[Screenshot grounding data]
┄┄┄┄┄┄

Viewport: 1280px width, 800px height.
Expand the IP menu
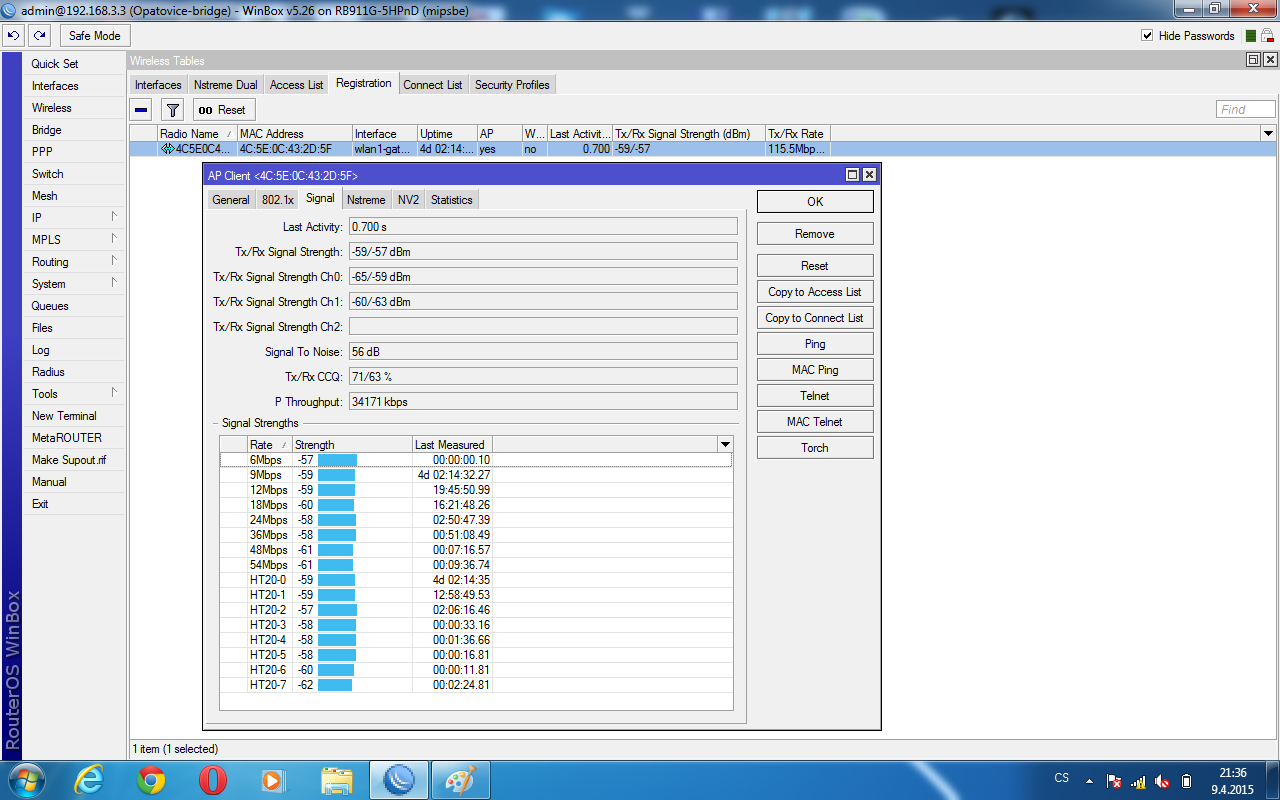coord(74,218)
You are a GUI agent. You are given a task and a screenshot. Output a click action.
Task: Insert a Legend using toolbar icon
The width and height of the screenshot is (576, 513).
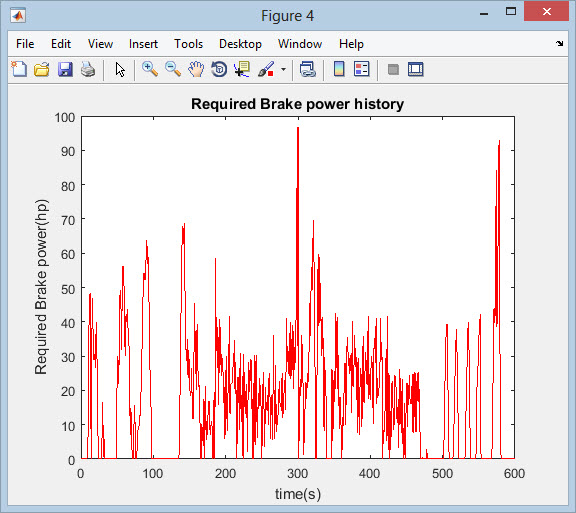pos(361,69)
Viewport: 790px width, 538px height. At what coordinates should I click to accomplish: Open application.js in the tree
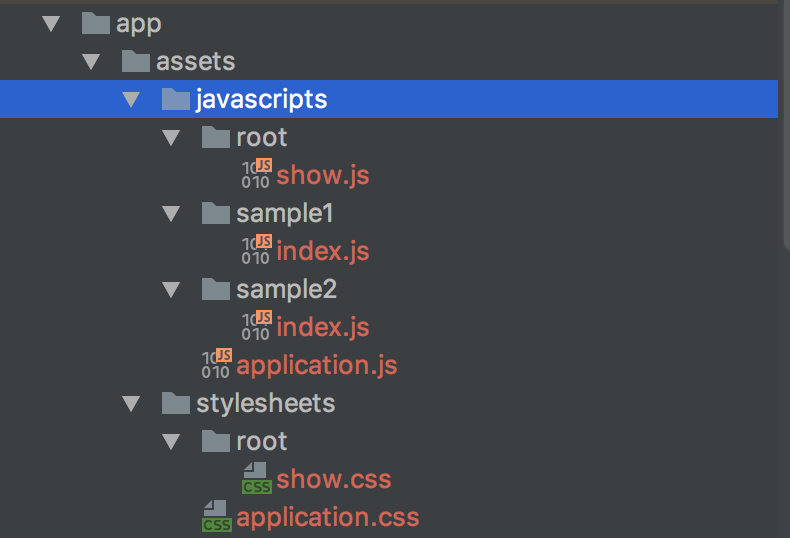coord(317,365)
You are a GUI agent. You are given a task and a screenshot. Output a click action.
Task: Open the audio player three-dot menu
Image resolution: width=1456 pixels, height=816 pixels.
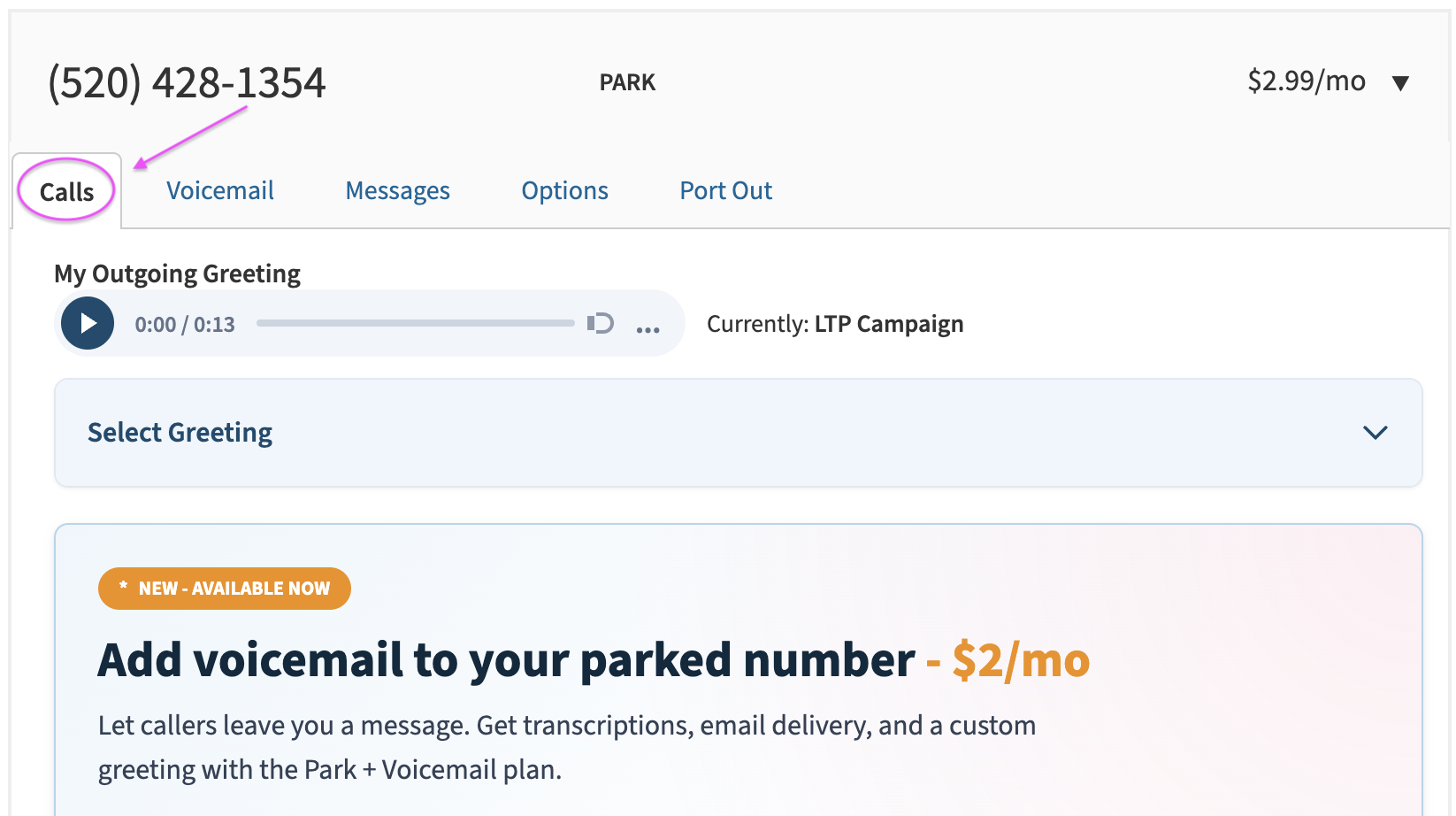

┄┄┄┄┄┄

Aim of the exercise: Return all records exactly; no pictures.

Output:
Viewport: 1280px width, 800px height.
Expand the IP menu
coord(74,218)
You are a GUI agent. You are given a task and a screenshot. Output a click action.
Task: Insert a Legend using toolbar icon
The width and height of the screenshot is (576, 513).
pos(361,69)
Viewport: 790px width, 538px height. At what coordinates should I click to accomplish: Open application.js in the tree
coord(317,365)
You are a GUI agent. You are given a task and a screenshot. Output a click action.
Task: Open the audio player three-dot menu
Image resolution: width=1456 pixels, height=816 pixels.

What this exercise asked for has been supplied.